Please count the lines in the listing below that contain the word "Open", and reply with only that number.

**Supplied records**
== == ==

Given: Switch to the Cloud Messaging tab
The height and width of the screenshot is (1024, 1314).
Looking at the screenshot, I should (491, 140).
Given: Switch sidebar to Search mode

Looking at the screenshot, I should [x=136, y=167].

== == ==

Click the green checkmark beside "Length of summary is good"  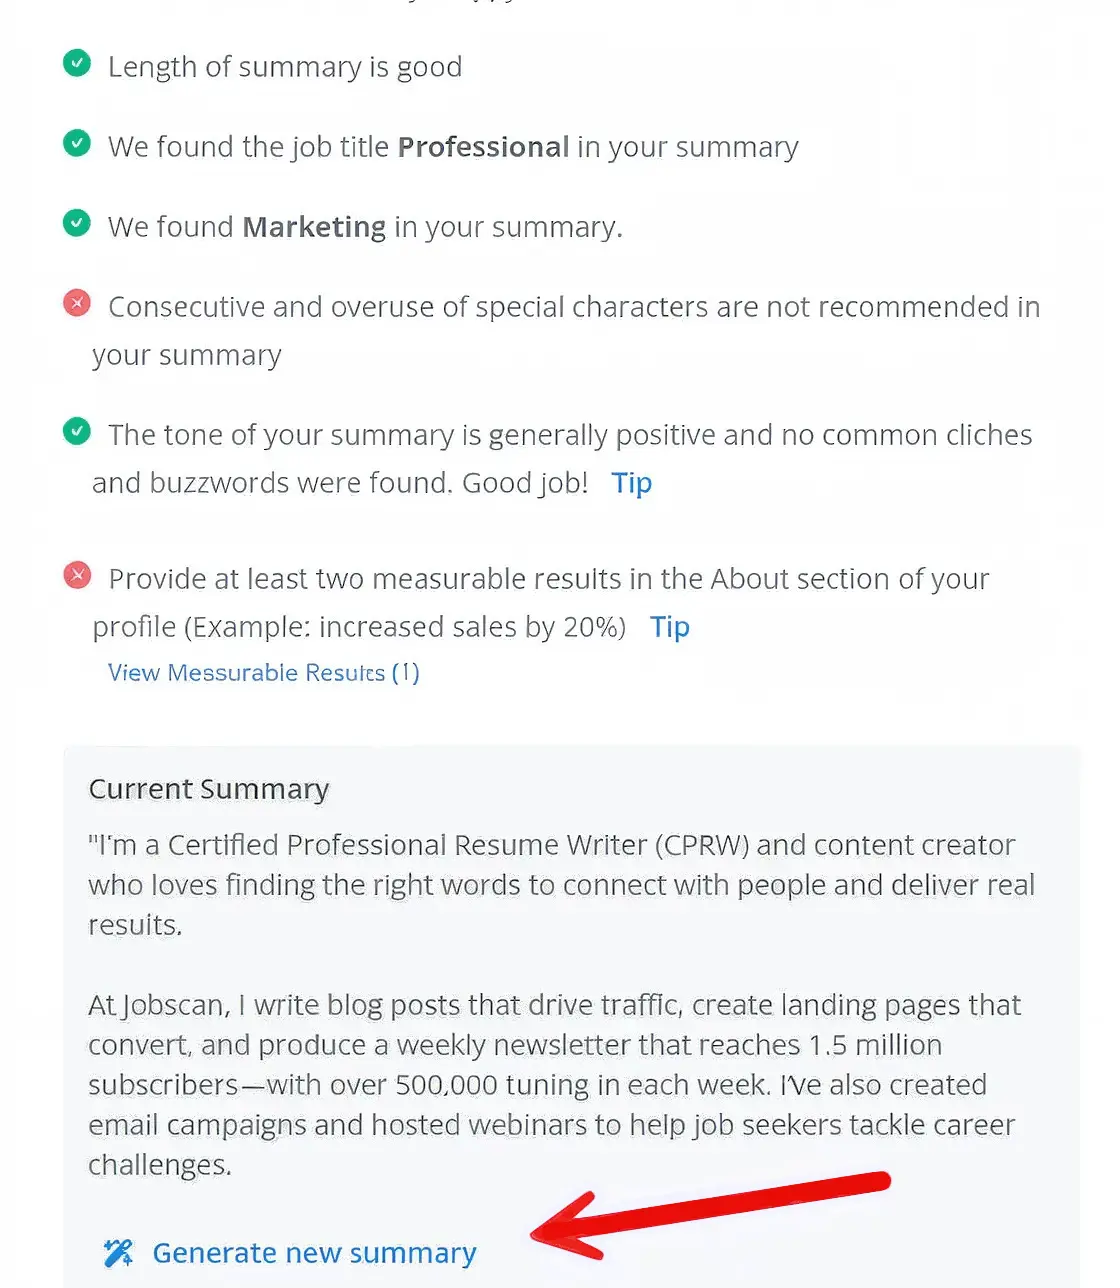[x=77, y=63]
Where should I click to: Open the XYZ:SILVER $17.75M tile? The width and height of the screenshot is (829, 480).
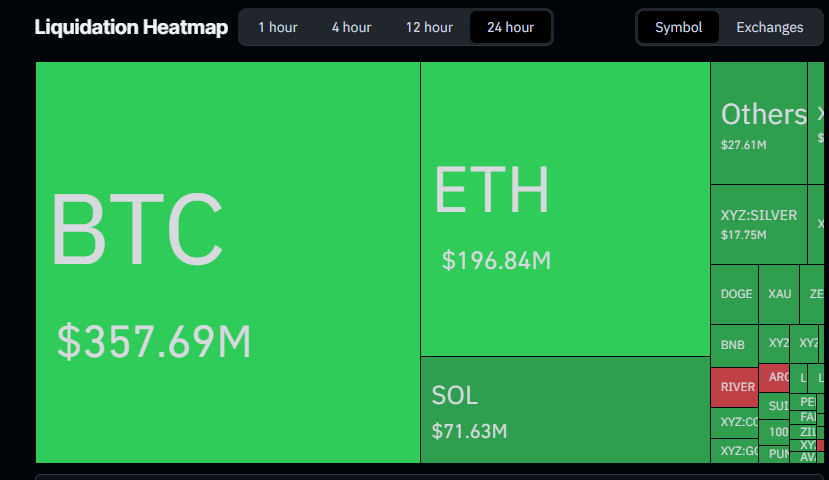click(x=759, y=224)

== == ==

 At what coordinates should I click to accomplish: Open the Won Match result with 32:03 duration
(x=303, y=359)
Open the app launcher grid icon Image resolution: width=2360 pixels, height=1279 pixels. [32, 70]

== == ==

**Answer to this task**
3